Nonprofit health systems will likely wrestle with higher labor costs and revenue difficulties. Suzie Desai of S&P talks about those headwinds and other challenges ahead for hospitals.
Hospitals leaders who are expecting sunnier financial days in the new year may be disappointed.
S&P Global Ratings released its 2024 outlook for nonprofit hospitals and said it has a negative view for the sector. Hospitals continue to wrestle with higher labor and operating costs and revenue challenges, S&P notes. Hospitals should see some improved revenue, but revenue gains could be matched or outpaced by expenses.
“Performance for many places is improving, but we're still operating in a constrained environment,” Suzie Desai, a credit analyst for S&P Global Ratings, tells Chief Healthcare Executive®.
Labor costs continue to be the key difficulty for many nonprofit hospitals. Health systems are paying more, even as they struggle to fill vacancies for nurses and other key positions.

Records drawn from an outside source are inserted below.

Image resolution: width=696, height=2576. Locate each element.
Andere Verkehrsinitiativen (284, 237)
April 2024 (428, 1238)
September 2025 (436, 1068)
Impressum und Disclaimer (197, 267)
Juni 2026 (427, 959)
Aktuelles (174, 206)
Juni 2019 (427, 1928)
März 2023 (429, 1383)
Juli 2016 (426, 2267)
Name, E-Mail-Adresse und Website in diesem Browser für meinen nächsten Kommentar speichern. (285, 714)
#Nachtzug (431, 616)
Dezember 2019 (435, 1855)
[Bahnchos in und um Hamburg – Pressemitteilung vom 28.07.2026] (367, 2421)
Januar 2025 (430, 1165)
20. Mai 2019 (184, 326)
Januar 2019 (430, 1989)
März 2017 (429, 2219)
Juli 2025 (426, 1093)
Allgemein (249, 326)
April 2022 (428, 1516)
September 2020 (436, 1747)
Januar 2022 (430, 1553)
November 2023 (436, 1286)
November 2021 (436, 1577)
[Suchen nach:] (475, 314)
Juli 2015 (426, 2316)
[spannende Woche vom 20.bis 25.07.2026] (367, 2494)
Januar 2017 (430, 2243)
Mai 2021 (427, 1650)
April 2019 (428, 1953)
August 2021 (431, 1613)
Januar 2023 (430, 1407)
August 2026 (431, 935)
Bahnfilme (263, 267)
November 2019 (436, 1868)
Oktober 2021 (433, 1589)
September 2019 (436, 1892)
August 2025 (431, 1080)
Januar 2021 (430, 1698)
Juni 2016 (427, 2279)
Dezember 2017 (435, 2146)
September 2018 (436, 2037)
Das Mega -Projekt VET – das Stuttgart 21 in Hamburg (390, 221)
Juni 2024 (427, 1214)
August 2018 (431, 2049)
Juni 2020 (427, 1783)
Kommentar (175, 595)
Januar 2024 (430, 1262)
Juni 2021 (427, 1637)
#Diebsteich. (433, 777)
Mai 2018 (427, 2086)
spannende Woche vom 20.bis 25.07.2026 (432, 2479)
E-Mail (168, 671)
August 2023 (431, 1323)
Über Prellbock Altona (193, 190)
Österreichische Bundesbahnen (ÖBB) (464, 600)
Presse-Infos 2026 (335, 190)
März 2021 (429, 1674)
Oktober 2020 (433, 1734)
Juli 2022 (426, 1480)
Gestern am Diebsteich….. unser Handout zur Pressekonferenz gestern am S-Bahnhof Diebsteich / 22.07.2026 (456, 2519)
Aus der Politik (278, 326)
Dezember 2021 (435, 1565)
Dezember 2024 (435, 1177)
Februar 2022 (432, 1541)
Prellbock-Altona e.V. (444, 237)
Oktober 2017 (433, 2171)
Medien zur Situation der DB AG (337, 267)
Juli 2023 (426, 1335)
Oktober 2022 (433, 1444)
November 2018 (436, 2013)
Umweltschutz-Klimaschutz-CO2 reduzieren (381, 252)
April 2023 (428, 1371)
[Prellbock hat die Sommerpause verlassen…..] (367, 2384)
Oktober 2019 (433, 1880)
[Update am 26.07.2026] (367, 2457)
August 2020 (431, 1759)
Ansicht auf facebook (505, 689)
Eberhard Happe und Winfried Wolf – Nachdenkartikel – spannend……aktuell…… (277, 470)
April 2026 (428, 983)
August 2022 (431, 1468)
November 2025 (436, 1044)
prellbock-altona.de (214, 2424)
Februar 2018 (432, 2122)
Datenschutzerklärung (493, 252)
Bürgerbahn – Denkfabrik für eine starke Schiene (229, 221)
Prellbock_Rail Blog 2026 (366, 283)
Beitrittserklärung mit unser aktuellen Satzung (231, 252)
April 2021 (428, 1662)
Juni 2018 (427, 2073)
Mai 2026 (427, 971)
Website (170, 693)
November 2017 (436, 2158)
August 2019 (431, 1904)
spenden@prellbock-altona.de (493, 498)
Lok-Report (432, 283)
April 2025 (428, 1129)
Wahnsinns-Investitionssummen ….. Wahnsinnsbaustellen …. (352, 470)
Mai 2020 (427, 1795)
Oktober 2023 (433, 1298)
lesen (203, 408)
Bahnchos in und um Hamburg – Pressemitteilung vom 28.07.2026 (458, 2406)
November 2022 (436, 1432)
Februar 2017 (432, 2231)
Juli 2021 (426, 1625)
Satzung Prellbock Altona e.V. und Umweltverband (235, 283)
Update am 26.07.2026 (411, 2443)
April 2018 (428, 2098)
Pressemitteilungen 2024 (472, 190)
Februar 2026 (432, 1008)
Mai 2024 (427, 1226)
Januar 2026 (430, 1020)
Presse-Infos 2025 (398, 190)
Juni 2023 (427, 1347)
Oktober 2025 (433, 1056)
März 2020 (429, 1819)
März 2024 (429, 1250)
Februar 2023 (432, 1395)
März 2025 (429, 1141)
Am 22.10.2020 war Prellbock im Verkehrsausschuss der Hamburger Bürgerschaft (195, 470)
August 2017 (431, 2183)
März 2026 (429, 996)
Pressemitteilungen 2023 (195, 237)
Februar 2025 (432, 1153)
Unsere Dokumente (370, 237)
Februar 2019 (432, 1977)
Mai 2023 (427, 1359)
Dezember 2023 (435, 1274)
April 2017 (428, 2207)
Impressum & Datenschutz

“It's still the pressure point, and it's certainly better than it was last year,” she says. “But in some places, what we're hearing is that mismatch is still going to be there, in terms of just the demand.”
Hospitals are relying less on contract labor, but they still continue to see higher labor expenses, analysts say.
While labor represents the bulk of expenses, hospitals are seeing higher costs for drugs and other supplies, and those hikes are having an impact. Desai says it’ll be worth watching to see reimbursement rates for some specialty drugs that are gaining in popularity.
“As we hear about more of these drugs that are very expensive and more people are starting to use them for various things, it'll be interesting to see how the payers reimburse for some of that and how that gets factored in,” Desai says.
Along with the rising costs, hospitals are seeing more revenue woes as more Americans grow older and move to Medicare, “which traditionally does not pay as well as your commercial contracts,” Desai says. In addition, more care is shifting from inpatient hospital stays to outpatient treatment.
Expect ‘uneven’ performance
S&P’s continued negative view for the sector as a whole stems partly from the high number of organizations with negative outlooks. Almost a quarter of S&P’s rated entities had a negative outlook on Oct. 31. Hospitals downgraded to negative outlooks are outpacing those with improved outlooks by 3 to 1 in 2023, S&P says.
“I think that is also signaling that again, there is some pressure, that we are trying to see where that all shakes out over the next year,” Desai says.
In 2023, many hospitals and health systems saw some gains but still were hovering around the break-even point. Desai didn’t speculate what margins could be expected in the coming year.
“I think it's going to be uneven,” Desai says. “But we are hearing from providers, they're looking for some improvement, continuing through as they make some strides on the staffing and labor side, but we'll see kind of how much improvement we get.”
Hospital and healthcare leaders say patient volumes remain below pre-pandemic levels, although they have improved somewhat. But Desai says for many hospitals, volumes are solid.
“In general, we've seen the volume and the demand there for most places,” Desai says. “Now there may be pockets in areas where it hasn't, but overall, when I think about the conversations we're having, it seems to be there, and it's a matter of servicing it with the staff that you have.”
More capital projects
Health systems are also expected to move forward with long-delayed capital projects in the coming year, but that could bring some financial challenges as well. Health systems will need to borrow for deferred construction projects, adding more pressures.
“We have seen that average age of plant kind of creep up a little bit,” Desai says. “So at some point, we believe that hospitals and healthcare systems will have to maybe pick up a little bit on spending.”
With those bigger projects, hospitals will have to decide how much cash they want to preserve, and how much debt they want to carry as borrowing gets more expensive, she adds. Hospitals are likely to move forward with projects in areas where they have heavy competition from other providers, including non-traditional rivals, Desai says.
As hospitals continue to deal with staffing shortages, more organizations are turning to telehealth and artificial intelligence, but “the industry is still in the beginning stages, with limited scaled efficiencies,” S&P says in its report.
Hospitals have less cash on hand than they did two years ago, according to S&P. Hospitals have, on average, 183 days of cash on hand in 2023, down from 250 days in 2021, S&P said in its report.
Health systems could encounter other headaches as more Americans have lost Medicaid eligibility as part of the end of the COVID-19 Public Health Emergency. With more people off Medicaid rolls, hospitals may end up providing more charity care and face more bad debt, S&P says. More than 11.7 million Americans have lost Medicaid enrollment as of Dec. 1, according to an analysis by KFF.
Desai says the reduced Medicaid rolls could be “an incremental pressure point” for now, but the greater impact will need to be assessed over time.
On Tuesday, Fitch Ratings issued its 2024 outlook and said nonprofit hospitals are likely to face a difficult year. Fitch said its outlook for nonprofit hospitals continues to be “deteriorating.”
Moody’s Investors Service offered a more optimistic outlook for hospitals in 2024, raising its outlook from “negative” to “stable.” Moody’s projects that hospitals will see improved revenues in the coming year, but also said health systems must manage their finances wisely to continue their recovery.